### Stored records
------------------------------------

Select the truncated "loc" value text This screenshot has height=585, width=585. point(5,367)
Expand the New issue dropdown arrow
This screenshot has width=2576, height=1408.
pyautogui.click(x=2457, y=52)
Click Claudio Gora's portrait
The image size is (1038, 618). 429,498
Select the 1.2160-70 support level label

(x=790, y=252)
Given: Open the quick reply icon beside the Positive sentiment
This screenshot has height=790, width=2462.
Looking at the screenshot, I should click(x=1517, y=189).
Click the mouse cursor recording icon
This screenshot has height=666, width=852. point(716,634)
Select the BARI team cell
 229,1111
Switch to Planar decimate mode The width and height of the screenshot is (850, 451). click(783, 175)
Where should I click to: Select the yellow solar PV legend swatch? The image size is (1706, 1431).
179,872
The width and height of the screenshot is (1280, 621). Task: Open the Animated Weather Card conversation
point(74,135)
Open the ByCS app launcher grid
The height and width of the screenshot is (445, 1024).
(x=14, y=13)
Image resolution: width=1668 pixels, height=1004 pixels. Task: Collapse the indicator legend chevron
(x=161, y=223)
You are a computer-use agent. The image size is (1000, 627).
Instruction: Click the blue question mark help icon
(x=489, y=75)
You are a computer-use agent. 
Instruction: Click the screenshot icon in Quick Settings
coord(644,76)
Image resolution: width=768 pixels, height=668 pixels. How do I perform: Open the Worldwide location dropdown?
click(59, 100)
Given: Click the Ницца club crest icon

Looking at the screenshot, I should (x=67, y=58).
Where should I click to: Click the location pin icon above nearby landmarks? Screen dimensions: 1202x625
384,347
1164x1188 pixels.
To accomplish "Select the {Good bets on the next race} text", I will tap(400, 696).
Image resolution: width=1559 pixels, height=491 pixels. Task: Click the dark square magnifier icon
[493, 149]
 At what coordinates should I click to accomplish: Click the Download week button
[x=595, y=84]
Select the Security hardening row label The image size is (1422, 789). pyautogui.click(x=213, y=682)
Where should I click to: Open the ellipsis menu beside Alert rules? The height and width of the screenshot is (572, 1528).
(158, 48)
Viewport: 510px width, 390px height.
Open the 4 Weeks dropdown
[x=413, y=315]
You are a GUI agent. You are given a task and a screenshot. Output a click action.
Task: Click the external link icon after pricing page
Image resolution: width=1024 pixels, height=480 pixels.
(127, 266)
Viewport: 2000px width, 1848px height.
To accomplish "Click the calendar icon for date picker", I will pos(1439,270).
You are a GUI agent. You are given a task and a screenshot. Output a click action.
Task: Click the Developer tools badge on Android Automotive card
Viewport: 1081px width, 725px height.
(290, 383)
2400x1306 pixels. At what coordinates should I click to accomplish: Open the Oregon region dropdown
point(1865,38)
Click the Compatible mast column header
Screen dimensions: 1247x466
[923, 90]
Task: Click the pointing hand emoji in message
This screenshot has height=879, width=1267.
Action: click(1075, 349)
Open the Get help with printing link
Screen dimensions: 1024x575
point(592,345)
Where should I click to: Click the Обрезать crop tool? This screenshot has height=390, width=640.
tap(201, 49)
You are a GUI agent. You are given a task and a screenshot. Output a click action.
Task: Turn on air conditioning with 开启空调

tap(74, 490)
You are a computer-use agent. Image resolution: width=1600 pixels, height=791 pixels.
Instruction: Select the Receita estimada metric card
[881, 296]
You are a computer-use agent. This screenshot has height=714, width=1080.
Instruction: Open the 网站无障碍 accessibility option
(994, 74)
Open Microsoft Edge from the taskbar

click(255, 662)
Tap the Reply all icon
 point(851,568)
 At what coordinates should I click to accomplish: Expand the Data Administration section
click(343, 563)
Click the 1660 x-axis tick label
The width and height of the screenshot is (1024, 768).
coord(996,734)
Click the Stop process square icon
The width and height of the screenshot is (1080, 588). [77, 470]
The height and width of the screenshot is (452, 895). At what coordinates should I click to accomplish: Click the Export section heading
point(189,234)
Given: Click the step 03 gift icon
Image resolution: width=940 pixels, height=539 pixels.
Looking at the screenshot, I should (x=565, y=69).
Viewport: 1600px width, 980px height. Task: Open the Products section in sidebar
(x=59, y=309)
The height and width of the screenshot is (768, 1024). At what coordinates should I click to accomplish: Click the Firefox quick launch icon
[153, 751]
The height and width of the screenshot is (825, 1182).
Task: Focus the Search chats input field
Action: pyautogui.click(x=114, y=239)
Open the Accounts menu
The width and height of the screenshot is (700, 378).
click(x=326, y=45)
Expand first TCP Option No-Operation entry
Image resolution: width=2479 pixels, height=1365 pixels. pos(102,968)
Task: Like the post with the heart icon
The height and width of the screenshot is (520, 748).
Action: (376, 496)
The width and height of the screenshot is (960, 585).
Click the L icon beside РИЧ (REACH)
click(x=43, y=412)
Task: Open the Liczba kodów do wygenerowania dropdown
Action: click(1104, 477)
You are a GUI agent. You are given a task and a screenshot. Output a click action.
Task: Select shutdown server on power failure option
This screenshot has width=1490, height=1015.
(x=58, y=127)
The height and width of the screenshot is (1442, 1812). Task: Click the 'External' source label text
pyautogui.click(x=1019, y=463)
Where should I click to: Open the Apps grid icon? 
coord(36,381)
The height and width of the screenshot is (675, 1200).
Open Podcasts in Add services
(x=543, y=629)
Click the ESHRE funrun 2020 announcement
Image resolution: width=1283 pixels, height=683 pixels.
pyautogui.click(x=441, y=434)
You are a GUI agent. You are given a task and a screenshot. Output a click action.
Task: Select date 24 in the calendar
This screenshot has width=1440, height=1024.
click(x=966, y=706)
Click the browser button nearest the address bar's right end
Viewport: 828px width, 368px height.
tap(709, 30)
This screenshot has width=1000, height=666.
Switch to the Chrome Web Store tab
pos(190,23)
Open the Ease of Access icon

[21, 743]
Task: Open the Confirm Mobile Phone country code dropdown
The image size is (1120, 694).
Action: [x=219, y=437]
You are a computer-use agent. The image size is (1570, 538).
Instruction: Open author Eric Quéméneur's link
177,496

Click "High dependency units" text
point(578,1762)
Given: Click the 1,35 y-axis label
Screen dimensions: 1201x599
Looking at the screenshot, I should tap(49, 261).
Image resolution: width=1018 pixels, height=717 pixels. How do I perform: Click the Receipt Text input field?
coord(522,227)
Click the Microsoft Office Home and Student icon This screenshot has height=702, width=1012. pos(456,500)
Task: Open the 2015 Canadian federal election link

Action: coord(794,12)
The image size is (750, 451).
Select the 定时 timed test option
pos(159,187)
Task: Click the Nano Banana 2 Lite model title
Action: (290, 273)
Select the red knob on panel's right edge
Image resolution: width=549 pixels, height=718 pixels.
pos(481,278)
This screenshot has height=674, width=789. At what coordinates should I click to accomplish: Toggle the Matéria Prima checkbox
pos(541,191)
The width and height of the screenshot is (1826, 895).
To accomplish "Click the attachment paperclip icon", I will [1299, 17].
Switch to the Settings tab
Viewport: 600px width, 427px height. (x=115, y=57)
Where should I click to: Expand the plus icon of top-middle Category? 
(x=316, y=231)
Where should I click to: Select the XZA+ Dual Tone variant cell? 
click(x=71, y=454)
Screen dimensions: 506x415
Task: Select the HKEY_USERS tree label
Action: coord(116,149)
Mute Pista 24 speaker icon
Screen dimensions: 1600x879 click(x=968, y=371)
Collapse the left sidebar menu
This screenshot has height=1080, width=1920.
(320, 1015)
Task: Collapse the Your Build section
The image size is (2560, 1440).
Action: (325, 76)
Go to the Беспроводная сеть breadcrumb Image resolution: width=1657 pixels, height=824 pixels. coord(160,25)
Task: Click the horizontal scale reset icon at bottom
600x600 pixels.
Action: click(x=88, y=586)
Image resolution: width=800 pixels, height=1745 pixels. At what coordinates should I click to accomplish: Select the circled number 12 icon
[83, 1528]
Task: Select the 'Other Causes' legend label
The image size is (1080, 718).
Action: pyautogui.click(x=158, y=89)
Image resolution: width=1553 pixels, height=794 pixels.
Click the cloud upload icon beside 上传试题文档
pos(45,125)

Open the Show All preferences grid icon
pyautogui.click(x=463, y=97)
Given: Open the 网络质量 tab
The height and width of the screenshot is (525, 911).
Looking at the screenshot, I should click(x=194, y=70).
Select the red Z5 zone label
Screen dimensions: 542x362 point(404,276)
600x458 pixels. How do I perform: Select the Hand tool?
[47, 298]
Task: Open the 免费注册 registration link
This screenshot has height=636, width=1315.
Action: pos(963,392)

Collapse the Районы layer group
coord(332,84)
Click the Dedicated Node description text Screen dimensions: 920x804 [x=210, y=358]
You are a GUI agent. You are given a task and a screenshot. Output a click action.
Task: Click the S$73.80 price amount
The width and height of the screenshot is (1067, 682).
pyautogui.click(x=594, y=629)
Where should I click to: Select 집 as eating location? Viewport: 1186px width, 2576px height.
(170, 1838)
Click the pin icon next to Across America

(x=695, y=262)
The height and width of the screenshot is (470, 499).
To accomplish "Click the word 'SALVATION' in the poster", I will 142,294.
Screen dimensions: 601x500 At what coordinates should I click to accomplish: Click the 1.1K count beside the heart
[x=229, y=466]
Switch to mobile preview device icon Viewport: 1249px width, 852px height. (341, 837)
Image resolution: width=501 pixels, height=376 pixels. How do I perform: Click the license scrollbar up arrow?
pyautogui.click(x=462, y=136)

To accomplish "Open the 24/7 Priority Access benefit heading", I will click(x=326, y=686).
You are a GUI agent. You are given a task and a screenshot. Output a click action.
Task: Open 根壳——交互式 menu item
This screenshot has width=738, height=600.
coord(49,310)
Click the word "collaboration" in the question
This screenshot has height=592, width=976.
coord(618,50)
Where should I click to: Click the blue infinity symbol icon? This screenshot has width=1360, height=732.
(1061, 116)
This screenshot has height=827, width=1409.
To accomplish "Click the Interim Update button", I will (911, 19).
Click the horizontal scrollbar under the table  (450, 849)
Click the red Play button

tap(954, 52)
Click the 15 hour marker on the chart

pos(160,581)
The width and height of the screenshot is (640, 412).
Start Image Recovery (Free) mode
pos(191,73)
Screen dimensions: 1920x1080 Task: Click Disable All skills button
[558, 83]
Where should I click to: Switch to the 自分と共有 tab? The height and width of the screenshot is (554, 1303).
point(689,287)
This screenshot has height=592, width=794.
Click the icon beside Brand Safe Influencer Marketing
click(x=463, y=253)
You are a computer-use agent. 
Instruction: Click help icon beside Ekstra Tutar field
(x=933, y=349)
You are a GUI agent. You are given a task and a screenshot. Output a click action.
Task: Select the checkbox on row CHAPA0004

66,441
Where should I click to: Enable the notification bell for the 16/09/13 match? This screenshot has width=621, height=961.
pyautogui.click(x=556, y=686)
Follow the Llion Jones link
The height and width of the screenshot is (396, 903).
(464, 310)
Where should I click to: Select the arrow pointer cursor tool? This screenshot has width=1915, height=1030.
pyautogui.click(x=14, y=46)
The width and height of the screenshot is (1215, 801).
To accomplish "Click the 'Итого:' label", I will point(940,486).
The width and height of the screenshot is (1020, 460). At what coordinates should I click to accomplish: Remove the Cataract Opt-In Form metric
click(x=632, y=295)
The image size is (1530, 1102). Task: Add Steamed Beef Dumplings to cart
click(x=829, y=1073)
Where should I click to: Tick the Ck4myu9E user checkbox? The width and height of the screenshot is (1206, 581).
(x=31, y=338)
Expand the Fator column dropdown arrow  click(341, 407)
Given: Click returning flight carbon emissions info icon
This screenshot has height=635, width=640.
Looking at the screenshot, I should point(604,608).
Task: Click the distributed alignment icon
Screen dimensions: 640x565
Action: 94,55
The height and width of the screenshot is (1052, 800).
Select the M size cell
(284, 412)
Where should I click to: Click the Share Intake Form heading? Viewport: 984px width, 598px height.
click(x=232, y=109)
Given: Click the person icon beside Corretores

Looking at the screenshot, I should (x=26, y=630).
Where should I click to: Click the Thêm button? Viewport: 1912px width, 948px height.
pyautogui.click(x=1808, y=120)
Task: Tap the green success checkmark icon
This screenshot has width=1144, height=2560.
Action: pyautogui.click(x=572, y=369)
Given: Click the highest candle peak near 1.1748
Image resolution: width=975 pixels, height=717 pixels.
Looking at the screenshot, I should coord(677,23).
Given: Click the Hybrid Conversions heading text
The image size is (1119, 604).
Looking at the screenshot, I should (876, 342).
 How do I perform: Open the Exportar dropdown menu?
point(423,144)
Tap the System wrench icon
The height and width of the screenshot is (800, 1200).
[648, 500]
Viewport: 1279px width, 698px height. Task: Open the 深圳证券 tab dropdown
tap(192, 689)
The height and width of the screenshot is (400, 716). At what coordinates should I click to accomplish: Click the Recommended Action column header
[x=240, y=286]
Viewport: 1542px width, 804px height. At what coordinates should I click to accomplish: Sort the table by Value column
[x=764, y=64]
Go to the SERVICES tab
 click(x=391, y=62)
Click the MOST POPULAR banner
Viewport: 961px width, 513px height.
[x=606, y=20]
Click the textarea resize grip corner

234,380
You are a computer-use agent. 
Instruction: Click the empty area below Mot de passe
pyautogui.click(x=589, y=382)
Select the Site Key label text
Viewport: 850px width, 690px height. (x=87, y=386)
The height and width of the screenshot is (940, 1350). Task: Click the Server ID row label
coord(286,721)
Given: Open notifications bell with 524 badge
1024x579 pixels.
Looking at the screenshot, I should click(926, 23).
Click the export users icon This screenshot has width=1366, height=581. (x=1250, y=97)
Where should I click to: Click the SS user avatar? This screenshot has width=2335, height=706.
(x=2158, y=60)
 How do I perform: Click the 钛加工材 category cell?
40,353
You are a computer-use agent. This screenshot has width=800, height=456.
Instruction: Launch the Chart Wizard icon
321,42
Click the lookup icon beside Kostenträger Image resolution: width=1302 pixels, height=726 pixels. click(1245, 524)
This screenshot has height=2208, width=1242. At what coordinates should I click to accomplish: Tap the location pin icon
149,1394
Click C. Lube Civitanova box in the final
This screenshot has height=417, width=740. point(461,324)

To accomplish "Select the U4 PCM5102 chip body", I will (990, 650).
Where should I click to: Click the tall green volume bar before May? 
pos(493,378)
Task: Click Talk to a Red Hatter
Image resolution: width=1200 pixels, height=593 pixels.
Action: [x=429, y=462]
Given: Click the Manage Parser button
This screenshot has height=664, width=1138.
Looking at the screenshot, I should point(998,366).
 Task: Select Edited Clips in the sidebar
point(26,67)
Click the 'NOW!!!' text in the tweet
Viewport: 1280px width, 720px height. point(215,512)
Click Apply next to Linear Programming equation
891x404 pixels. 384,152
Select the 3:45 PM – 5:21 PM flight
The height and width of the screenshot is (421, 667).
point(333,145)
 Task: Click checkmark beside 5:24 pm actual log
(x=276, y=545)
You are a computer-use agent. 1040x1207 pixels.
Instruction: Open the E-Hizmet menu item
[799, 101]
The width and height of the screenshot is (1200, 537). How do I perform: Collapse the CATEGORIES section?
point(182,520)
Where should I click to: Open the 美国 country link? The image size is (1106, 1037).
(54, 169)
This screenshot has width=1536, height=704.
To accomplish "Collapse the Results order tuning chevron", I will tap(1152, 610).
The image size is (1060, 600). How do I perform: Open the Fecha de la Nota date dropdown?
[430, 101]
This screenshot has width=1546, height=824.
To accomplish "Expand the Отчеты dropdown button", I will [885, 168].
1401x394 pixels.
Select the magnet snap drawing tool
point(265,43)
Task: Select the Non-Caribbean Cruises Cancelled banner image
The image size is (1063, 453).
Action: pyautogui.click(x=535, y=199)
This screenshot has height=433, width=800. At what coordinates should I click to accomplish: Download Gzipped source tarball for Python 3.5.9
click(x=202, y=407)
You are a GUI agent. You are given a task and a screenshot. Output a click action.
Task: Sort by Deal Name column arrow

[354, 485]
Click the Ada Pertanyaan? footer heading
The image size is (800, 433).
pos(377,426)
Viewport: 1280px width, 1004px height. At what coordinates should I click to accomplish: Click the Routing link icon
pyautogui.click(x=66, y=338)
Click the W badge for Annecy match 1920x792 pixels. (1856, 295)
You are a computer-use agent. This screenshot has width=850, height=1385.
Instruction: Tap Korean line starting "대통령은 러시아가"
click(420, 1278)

------------------------------------

### What to produce
Please show each line in the records above that contains "will".

### Finished exercise
To accomplish "Select the {Good bets on the next race} text", I will tap(400, 696).
To accomplish "Click the calendar icon for date picker", I will pos(1439,270).
To accomplish "Click the attachment paperclip icon", I will [1299, 17].
To accomplish "Click the word 'SALVATION' in the poster", I will 142,294.
To accomplish "Open the 24/7 Priority Access benefit heading", I will click(x=326, y=686).
To accomplish "Click the Interim Update button", I will (911, 19).
To accomplish "Click the 'Итого:' label", I will point(940,486).
To accomplish "Select the U4 PCM5102 chip body", I will (990, 650).
To accomplish "Collapse the Results order tuning chevron", I will tap(1152, 610).
To accomplish "Expand the Отчеты dropdown button", I will [885, 168].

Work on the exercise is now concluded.